Le défi relevé : réemploi de matériaux et responsabilité sociale
La Maison des Canaux, située au bord du canal de l’Ourcq, subit depuis 2017 une réhabilitation lourde dans laquelle s’insère la logique de l’économie circulaire. En effet, 95% des matériaux, produits et équipements utilisés dans le cadre du projet sont issus de la filière réemploi. Par exemple, la terrasse est réalisée en poutrelles métalliques réemployées, le revêtement du sol est constitué de béton de réemploi issu des marches granito d’une des tours de la cité Youri Gagarine à Romainville. Les fenêtres, portes et le mobilier sont également réemployés ou fabriqués à partir de matériaux recyclés. Aussi, le chantier a mobilisé des travailleurs de l’Économie Sociale et Solidaire et des artisans locaux. En somme, ce projet pilote et fortement accompagnée par les pouvoirs publics a fait naître un bâtiment démonstrateur de la rénovation en réemploi.
Le défi relevé : concevoir un bâtiment vertueux et démontable
Cet office de tourisme a fait l’objet d’une conception vertueuse. En effet, son ossature en bambou est entièrement démontable, selon la logique du « cradle to cradle ». De plus, tous les composants du bâtiment sont entièrement recyclables ou réutilisables. Par ailleurs, l’architecture de l’office est composée de matière végétale inerte pour l’isolation, et vivante pour le parement. Cet habillage en fait un biotope à part entière, vitrine vivante de la biodiversité. Le projet illustre ainsi la prise en compte des externalités environnementales des bâtiments dès leur conception.
Le défi relevé : recourir au réemploi pour concevoir le mobilier urbain
Ce prototype d’abri à vélo en bois issus d’anciennes menuiseries extérieures laisse entrevoir sa réplicabilité, tant ce type de mobilier risque de se multiplier. Les bois de menuiseries, souvent incinérés ou enfouis, possèdent pourtant des propriétés intéressantes : durables et esthétiques, ils se prêtent aisément à la disposition dans l’espace public.
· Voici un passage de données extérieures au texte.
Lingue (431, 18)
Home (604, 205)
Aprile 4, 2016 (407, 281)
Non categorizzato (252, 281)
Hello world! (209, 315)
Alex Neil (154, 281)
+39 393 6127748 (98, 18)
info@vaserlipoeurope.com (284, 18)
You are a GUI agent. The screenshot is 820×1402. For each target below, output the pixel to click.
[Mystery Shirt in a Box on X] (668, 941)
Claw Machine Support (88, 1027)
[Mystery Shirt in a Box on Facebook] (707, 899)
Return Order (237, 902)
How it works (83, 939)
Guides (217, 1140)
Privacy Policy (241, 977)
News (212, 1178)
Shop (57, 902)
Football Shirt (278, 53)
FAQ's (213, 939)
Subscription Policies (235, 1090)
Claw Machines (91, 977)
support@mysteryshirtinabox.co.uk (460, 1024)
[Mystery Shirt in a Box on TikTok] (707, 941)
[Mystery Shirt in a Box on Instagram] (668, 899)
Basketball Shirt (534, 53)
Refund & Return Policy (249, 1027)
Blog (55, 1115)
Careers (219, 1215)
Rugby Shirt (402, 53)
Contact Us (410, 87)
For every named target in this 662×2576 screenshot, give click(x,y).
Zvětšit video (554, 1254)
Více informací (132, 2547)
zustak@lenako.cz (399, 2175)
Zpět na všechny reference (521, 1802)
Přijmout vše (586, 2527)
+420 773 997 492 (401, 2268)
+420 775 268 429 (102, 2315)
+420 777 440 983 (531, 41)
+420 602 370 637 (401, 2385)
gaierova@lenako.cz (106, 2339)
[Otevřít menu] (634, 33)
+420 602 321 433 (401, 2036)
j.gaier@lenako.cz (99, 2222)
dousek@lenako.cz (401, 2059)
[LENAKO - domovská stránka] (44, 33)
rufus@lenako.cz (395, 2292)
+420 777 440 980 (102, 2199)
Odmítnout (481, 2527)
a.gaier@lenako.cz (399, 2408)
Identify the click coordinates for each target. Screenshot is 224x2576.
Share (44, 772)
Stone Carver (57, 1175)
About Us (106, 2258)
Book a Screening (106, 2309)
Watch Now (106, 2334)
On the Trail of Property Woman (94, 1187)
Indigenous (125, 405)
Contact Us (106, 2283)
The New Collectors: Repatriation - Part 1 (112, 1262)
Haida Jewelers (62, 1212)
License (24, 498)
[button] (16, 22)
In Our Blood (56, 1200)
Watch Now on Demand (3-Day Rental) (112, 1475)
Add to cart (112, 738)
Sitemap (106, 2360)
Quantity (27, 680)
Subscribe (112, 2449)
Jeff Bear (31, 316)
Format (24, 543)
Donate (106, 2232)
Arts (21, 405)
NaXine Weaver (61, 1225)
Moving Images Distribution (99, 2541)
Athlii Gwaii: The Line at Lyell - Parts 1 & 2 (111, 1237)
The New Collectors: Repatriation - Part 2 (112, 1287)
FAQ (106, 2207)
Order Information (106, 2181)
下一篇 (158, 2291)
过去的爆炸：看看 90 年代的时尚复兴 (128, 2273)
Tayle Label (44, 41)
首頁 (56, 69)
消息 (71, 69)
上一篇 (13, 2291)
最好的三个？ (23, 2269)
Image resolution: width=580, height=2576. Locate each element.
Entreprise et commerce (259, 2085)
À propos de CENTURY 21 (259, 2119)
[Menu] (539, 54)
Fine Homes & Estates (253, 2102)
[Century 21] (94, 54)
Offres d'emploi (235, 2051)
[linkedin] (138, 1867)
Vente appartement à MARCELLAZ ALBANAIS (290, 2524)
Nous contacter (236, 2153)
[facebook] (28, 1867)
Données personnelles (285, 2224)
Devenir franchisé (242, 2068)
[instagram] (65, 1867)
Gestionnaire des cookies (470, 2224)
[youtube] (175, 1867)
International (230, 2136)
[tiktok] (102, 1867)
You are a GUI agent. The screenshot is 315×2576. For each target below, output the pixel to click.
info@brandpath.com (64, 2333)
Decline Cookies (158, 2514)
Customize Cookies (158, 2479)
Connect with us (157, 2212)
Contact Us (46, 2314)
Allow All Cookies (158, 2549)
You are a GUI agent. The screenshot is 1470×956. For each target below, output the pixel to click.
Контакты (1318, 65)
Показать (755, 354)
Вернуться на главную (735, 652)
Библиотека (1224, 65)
La charpente de l’abri à vélo est constituée de lamellé-collé surcyclé. Le bardage, ainsi que les range-vélos, sont également fabriqués à partir de bois de menuiserie réemployé. L’installation a d’ailleurs reçu le Prix régional de la construction bois 2021 de la région Pays-de-la-Loire.
Le défi relevé : recourir au réemploi sur des éléments structurels
La passerelle piétonne Re : Crête est faite de blocs de béton sciés dans les murs d’un bâtiment en rénovation et réassemblés sous la forme d’un arc. Ces blocs ont été sourcés auprès de diverses entreprises de démolition et de sciage, avant d’être forées. Les garde-corps sont également issus des filières du réemploi. La passerelle est manifeste de la faisabilité du réemploi de matériaux dans de nouvelles structures porteuses d’ouvrages d’art. Le processus de reconditionnement implique des techniques déjà existantes et maîtrisées par l’industrie de la construction. En somme, ce projet a permis d’éviter 2 848 kg de CO2, ainsi que 7 353 kg de déchets.